Nachträge und fehlende Versionshistorie. Wer abends einträgt, was morgens war, hat ein Gedächtnisproblem. Wer eine Zelle überschreibt, hinterlässt keine Spur. Excel speichert nicht, was vorher drin stand – es sei denn, jemand hat Versionierung aktiv eingerichtet. Das tut im Alltag fast niemand.
Korrekturen sind nicht nachvollziehbar. Wenn eine Stunde geändert wird, weiß niemand wer das wann gemacht hat und warum. Im Zweifelsfall – beim Steuerberater oder bei einer Prüfung – ist das ein Problem.
Mobile Teams: Excel funktioniert schlicht nicht. Wer Mitarbeitende auf Baustellen, im Außendienst oder in der Pflege hat, kann nicht erwarten, dass die Tabelle täglich gepflegt wird. Stunden werden per WhatsApp übermittelt, abends nachgetragen, aus dem Gedächtnis geschätzt. Das ist keine Zeiterfassung mehr – das ist eine Rekonstruktion.
Monatsende kostet Zeit. Aufsummieren, prüfen, formatieren, übergeben.
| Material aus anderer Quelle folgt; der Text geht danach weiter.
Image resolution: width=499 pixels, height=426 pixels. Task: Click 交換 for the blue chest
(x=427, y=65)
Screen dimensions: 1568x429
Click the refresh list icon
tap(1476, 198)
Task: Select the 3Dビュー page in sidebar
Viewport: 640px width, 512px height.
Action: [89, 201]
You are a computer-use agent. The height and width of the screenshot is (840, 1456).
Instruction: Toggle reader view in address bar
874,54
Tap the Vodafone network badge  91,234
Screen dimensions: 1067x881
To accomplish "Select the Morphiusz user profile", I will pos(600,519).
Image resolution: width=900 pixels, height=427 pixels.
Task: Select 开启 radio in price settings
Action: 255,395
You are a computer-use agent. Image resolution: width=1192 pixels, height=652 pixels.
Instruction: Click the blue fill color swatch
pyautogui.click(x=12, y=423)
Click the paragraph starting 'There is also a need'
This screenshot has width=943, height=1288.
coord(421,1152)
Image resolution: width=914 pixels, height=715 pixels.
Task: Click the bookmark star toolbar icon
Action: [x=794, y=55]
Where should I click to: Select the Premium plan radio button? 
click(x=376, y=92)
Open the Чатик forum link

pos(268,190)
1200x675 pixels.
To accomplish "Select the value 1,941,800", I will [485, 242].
Wer das manuell macht, verbringt Zeit, die anderswo gebraucht wird – und macht Fehler.
Mehrere Personen, mehrere Standorte. Sobald mehrere Mitarbeitende eine Tabelle führen, entsteht Koordinationsaufwand. Welche Version ist aktuell? Wer hat was eingetragen? Sind alle Blätter vollständig? Das ist kein Zeiterfassungsproblem mehr, das ist ein Datei-Chaos-Problem.
Übergabe an den Steuerberater. Was der Steuerberater braucht, ist eine saubere Monatsübersicht. Wer eine Excel-Datei übergibt, die erst aufbereitet werden muss, schiebt die Arbeit weiter – nicht weg.